Consensus Coordination

• No goal: Robots converge to center
• With goal: Balanced convergence + goal pursuit
• High convergence weight: Faster agreement
• Multiple starts: Watch distributed averaging

Parameter Exploration

• What happens with zero separation weight?
• Can robots get stuck in local minima?
• How does swarm size affect convergence time?
• What's the optimal sensing radius?

Technical References

Seminal Papers

• Reynolds, C. W. (1987). Flocks, herds and schools: A distributed behavioral model. SIGGRAPH.
• Olfati-Saber, R. (2006). Flocking for multi-agent dynamic systems. IEEE TAC.
• Fax, J. A., & Murray, R. M. (2004). Information flow and cooperative control.

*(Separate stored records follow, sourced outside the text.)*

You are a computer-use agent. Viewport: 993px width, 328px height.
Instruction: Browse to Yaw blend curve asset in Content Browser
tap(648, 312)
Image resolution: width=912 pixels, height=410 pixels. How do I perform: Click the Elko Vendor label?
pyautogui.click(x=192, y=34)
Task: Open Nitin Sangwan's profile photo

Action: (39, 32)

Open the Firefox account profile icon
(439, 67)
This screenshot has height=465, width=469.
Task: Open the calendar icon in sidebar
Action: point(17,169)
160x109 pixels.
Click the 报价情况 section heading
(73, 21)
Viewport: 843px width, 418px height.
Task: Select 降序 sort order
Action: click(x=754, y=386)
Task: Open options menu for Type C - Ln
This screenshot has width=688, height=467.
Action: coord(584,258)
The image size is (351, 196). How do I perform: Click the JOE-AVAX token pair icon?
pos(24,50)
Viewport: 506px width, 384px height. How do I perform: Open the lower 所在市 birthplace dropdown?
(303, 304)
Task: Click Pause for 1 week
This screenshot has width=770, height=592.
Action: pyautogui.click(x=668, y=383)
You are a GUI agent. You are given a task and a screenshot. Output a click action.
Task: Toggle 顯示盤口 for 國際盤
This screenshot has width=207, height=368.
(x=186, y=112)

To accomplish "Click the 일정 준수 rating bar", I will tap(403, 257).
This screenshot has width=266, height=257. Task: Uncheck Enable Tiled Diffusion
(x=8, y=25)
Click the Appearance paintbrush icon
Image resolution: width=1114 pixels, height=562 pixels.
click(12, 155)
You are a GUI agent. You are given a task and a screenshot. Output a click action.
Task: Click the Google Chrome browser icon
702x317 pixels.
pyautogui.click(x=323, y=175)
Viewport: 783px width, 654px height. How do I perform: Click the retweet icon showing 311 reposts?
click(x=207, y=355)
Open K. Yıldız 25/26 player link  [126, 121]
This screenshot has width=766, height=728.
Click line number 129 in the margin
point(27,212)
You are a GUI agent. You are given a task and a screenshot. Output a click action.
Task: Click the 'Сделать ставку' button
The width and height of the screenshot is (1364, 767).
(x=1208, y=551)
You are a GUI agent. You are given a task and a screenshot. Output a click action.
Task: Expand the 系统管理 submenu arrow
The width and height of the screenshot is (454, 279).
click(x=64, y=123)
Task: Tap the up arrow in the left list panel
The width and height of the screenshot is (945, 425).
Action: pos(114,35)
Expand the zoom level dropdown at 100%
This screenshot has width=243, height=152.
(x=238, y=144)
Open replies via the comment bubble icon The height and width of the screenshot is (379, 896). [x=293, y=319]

IEEE TAC.

Books

• Swarm Intelligence by Kennedy & Eberhart (2001)
• Multi-Robot Systems by Dudek & Jenkin (2010)
• Introduction to Autonomous Mobile Robots by Siegwart et al. (2011)

Online Resources

• Craig Reynolds' Boids - Original flocking simulation
• SwarmLab - Research implementations
• ROS Multi-Robot - Real robot swarms

Future Enhancements

Planned features for future versions:

Algorithms

• Obstacle Avoidance: Integrate potential fields or RVO
• Multi-Target Assignment: Hungarian algorithm for task allocation
• Leader-Follower: Designated leaders with followers
• Predator-Prey: Competing swarms simulation

Visualizations

• 3D Flight: Full 3D movement (not just ground plane)
• Velocity Vectors: Arrow indicators on each robot
• Trail History: Show robot paths over time
• Formation Targets: Visualize target positions

Interactions

• Multi-Goal: Different subgroups target different goals
• Dynamic Obstacles: Moving barriers to avoid
• Robot Failure: Handle communication loss or breakdowns
• Manual Control: Take direct control of one robot

Performance

• Web Workers: Off-thread computation for 100+ robots
• LOD System: Reduce detail for distant robots
• Instanced Rendering: Even more efficient GPU usage

Technical Notes

Coordinate System

• X-axis: Left (-) to Right (+)
• Y-axis: Down (0) to Up (+), robots stay at Y=0
• Z-axis: Back (-) to Front (+)

Bounds

Default workspace: [-20, 0, -20] to [20, 5, 20] Robots bounce off boundaries with velocity reversal.

Sensing Radius

Default: 5.0 units Robots only communicate with neighbors within this distance.

Time Step

Default: 0.016 seconds (~60 FPS) Integration uses forward Euler: v_new = v + a × dt

Stability

Algorithms are tuned for stability but can diverge with extreme parameters:

• Too high forces → chaotic oscillations
• Too low damping → overshoot
• Zero separation → collisions

If robots behave strangely, click "Reset" to restore defaults.

Note: This is an educational simulator. Real-world swarm robotics systems must handle communication delays, sensor noise, localization errors, and physical constraints not modeled here.